## HOW TO COMPLETE THIS TASK
In the records below, take the line containing "Task: Click the refresh" and reproduce it and every subsequent line exactly, adding nothing.

Stored items:

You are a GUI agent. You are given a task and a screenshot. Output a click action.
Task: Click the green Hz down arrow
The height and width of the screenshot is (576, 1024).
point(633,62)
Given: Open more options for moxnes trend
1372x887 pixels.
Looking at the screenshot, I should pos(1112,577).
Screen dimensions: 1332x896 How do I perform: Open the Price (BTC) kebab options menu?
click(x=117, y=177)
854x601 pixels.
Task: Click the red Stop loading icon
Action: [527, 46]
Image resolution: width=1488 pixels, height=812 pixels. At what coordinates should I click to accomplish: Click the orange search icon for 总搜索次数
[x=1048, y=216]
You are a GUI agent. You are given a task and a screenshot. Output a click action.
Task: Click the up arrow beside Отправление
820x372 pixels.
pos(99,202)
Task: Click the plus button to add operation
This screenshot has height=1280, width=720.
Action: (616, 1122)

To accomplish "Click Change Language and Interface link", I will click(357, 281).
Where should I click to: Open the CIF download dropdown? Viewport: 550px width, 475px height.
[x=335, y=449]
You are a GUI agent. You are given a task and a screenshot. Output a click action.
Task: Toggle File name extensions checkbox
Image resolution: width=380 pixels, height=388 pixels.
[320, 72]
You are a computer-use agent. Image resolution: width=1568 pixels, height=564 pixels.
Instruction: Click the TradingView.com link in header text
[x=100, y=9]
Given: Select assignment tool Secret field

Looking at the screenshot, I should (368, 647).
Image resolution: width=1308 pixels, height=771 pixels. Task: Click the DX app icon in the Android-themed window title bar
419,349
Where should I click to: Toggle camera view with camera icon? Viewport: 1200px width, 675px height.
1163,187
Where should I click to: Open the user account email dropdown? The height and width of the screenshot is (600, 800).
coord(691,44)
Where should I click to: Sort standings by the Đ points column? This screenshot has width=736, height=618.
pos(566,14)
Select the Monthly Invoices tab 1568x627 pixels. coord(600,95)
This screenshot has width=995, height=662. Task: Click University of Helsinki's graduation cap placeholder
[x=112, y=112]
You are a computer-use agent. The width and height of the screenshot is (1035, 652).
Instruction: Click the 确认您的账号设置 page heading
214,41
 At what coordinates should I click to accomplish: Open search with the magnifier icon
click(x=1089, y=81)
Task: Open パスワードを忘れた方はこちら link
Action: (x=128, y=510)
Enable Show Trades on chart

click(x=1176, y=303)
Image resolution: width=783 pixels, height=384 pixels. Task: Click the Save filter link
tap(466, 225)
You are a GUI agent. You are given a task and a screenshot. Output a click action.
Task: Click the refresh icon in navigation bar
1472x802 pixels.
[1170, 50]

## REPLY
Task: Click the refresh icon in navigation bar
1472x802 pixels.
[1170, 50]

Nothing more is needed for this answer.